LAS VEGAS — Mergers and acquisitions unleash cascading changes around the back office of a business.
Systems are reworked, people come and go and company leadership changes seemingly overnight, all in the name of a new, streamlined business.
Mergers can hit technology teams especially hard, as they are responsible for eliminating duplicate systems and creating one, centralized process.
But technology isn't the biggest obstacle in a merger.
"The people aspect was actually the hardest part," said Katherine Kountze, SVP and CIO of Eversource Energy, speaking during Thursday's keynote at the Interop IT conference in Las Vegas.
Eversource is a New England gas, water and electricity utility company serving more than four million customers in Connecticut, New Hampshire and Massachusetts. In 2012, Northeast Utilities combined with NSTAR Electric & Gas and rebranded as Eversource Energy in 2015.
The company added water utility following its acquisition of Aquarion Water Company in 2017.
Differences came down to culture and how the two companies operated technical stacks. Eversource had two or three versions of every system. On one side, systems were customized, built from the bottom up.
On the other side, the company had old, legacy technology that was 30-40 years old in some cases, said Kountze. The process "was pretty scary."
The merger was always going to be a technology integration nightmare, but Eversource had prepared for that.
System integrations are still underway and over the years, Kountze has spent most of her spent most of her time figuring out how to motivate her team, work with peers and get employees to talk about business process change, not technology.
Though it's hindsight, Kountze would have worked closer with HR and helped employees understand why they were undergoing process change and what was in it for them.
I "completely underestimated the fact human nature does not gravitate to change," she said.
The human effect
To understand the pressures placed on a utility during an organization requires understanding the business imperative.
When a site goes down for a retail company, it's a nuisance. When a utility suffers an outage, it can impact public health and safety.
During a Nor'easter, for example, storms can take power offline for entire regions for extended periods of time.
"From an IT perspective, because we have to maintain all the systems that support the restoration effort, on a day like today they're important," Kountze said. "But on a day when you have 100,000 customers plus without power and without heat, those systems have to hum. They take on a whole new meaning."
During an outage, customer experience needs to be solid and responsive. Customers will hit outage maps at record numbers, stalk the site for information and flood call centers with concerns, quickly and heavily taxing IT systems until services are restored.
Call it the Amazon effect, but customers have a high standard for services, even in emergency situations.
The 2012 merger served as an opportunity to go greenfield with some new solutions. Choosing software as a service solutions allowed them to move quickly. Eversource also adopted platform as a service to rehost some environments.
It is now beginning infrastructure as a service adoption for some dormant environments, like test training and development, Kountze said.

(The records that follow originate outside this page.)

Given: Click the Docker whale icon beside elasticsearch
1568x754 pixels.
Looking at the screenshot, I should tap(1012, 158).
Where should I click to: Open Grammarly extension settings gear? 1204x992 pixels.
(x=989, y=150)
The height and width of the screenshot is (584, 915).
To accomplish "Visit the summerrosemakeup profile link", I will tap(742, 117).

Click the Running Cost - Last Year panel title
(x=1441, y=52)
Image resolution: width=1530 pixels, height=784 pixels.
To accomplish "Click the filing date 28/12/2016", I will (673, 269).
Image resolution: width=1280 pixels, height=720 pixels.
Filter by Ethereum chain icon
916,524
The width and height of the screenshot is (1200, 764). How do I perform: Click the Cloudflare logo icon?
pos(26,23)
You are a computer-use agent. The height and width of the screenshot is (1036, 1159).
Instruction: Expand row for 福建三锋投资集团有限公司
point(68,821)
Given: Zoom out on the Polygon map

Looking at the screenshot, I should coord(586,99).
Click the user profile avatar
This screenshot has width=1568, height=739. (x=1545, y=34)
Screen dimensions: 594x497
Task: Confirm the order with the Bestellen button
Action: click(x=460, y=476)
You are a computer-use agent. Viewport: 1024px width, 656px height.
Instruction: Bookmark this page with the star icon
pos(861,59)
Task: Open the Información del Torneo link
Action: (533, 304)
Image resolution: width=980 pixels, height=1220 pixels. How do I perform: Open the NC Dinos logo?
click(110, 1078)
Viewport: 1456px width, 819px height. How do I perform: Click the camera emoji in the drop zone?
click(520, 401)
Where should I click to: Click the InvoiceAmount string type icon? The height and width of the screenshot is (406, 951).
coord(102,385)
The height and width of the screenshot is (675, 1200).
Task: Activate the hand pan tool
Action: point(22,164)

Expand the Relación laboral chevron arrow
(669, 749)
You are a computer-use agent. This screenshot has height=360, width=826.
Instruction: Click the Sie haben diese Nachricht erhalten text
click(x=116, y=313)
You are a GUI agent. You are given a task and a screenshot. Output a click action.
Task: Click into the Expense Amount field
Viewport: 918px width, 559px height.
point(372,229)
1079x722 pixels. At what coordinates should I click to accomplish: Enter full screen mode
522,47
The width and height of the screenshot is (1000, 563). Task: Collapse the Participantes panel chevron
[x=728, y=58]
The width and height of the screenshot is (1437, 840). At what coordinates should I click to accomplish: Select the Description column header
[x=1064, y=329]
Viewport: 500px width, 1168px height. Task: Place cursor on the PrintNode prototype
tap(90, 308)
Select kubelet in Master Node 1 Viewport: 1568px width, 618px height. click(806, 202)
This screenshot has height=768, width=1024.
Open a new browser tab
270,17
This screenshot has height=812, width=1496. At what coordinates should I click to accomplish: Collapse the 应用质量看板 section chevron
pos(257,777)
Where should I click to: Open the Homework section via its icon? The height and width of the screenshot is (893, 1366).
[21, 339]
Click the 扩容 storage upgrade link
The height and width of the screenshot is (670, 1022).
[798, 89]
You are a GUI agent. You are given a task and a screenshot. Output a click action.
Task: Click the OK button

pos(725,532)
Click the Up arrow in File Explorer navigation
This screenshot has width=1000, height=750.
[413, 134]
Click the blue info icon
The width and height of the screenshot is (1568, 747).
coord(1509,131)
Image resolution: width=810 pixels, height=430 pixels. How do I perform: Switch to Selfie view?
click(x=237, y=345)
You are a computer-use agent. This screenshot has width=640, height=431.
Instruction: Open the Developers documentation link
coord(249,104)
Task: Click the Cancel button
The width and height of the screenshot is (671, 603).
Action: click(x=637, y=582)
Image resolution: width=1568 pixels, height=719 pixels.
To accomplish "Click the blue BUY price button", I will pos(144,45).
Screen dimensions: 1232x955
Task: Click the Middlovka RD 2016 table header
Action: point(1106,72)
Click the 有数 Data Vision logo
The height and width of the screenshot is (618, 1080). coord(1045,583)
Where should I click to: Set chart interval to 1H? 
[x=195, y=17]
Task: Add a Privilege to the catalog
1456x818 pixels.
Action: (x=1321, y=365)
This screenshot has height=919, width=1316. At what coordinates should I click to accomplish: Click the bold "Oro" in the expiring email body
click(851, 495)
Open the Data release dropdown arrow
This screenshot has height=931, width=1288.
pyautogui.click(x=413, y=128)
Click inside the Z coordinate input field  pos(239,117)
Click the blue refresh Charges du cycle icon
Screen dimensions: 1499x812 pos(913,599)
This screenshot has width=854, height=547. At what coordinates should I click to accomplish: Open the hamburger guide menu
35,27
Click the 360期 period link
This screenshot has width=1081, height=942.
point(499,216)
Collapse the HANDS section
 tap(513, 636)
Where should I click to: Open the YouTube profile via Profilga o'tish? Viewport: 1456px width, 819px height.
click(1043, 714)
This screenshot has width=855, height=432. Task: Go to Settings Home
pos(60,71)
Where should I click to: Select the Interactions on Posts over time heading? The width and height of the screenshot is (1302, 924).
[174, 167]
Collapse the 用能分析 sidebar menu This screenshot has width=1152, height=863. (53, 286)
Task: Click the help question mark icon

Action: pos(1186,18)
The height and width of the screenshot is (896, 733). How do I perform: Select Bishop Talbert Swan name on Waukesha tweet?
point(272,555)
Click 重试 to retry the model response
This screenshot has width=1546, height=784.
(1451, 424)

There's still a long way to go. The organization "mistakenly thought" it would hit peak projects and integration initiatives by 2017. But work is still underway and focus is turning to operations, and the two to three systems the company still has to replatform.
The forward-looking tech strategy, worked for some underlying systems, but it pushed customer experience to the backseat.
"When we went into the merger we were very focused on integrating and becoming one company and we lost a few years of the whole customer experience piece," Kountze said. In the last two to three years, Eversource has "had to play a lot of catch up there."